[Text shown]

+ + +

# What's your favorite smoking style?



## DaNuggz (Oct 9, 2017)

Just wondering what your favorite smoking style is? This has probably been brought up a few times. I used to prefer Swishers but switched to bowls. I am interested in wax but haven't gotten the chance yet.


----------



## ktmac20 (Oct 11, 2017)

Depending on the circumstances either I like a CO2 oil vape pen from specific providers or my own grown flower in an Scientific Inhalations cotton and carbon filtered water pipe! CO2 vape is more for convenience!

Cheers


----------



## chemphlegm (Oct 11, 2017)

I lick the paper, combust and inhale with the weed rolled in it.


----------



## RustyShacklefurd (Oct 12, 2017)

pretty well everything but blunts, mainly flowers for me not super into concentrates, lately I've been hitting the dry herb vape, gives off superior flavour


----------



## KrazyG (Oct 12, 2017)

Big fat reefer and the odd hot knife on special occasions.


----------



## DaNuggz (Oct 12, 2017)

I started off on blunts the was on rolling papers fir a while. It was less of a mess.

Hot knife?? To light the blunt?


----------



## DaNuggz (Oct 12, 2017)

Do you feel the C02 vaoe gives you a stronger high?


----------



## ANC (Oct 12, 2017)

Joint and another joint and then another joint.


----------



## KrazyG (Oct 12, 2017)

DaNuggz said:


> Hot knife?? To light the blunt?


No you heat the knifes til glowing dab ya weed and inhale through bottomless glass bottle. It wrecks ya


----------



## Dr.Botany (Oct 12, 2017)

+ + +

[The tasks]
(1) In the thread about favorite smoking styles, what did DaNuggz use before switching to bowls?
(2) Extend the thread about favorite smoking styles, starting right after its final line.
The material after this point comes from a different source.

[Given information]
+ + +

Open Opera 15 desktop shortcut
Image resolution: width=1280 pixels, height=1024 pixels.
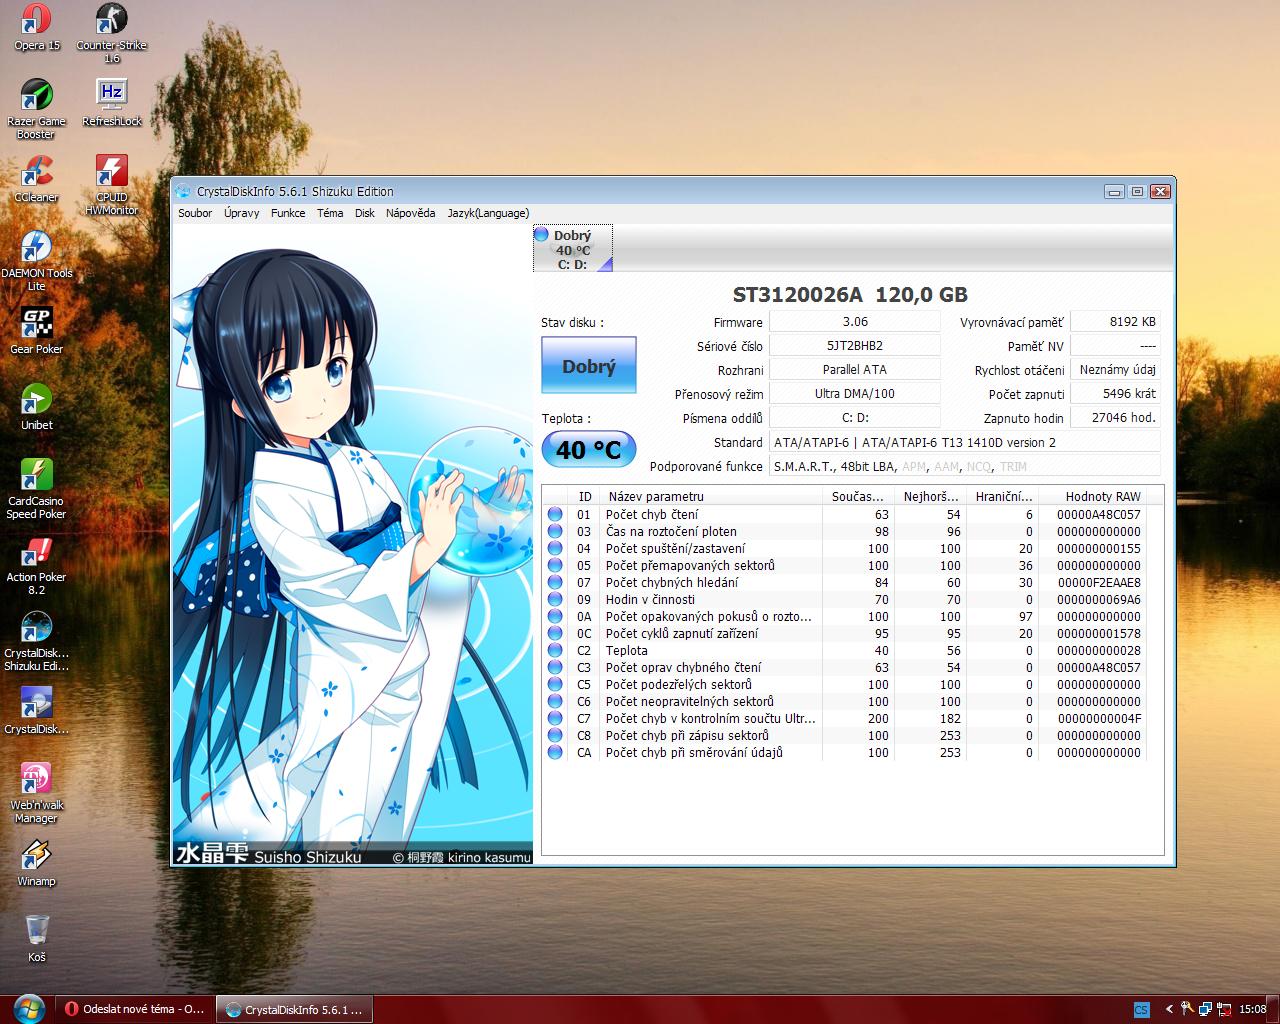pyautogui.click(x=36, y=22)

+ + +

[Answer set]
(1) Swishers.

(2)
BLUNTS!! all day, every day


----------



## ktmac20 (Oct 12, 2017)

DaNuggz said:


> Do you feel the C02 vaoe gives you a stronger high?


Homestly in my opinion...no! Just more convenient! No lighter, no pipe, no smoke, no ash...but also more cannabis and terpene flavor!


----------



## stoned-monkey (Oct 12, 2017)

1)I do love blunts, joints are nice but the wife thinks the joint is microphone and will talk until the joint is out and constant relight is just a waste, blunts will stay lit. 
2)bowls close 2nd
3)have a little gpen for hash, wax, keif, etc. that's nice when its to cold outside to smoke.
I just don't do bongs anymore, but then again I don't smoke in the house so standing outside with a bong is inconvenient.
hookah if people are over and we're sitting around the table.


----------



## tstick (Oct 12, 2017)

When I was younger, I was a social smoker...I smoked joints...They were easy to pass...looked like smoking a cigarette....I wasn't all that concerned with the finer points of effect and flavor...mostly just wanted to hang out with friends and feel connected to the party atmosphere, etc.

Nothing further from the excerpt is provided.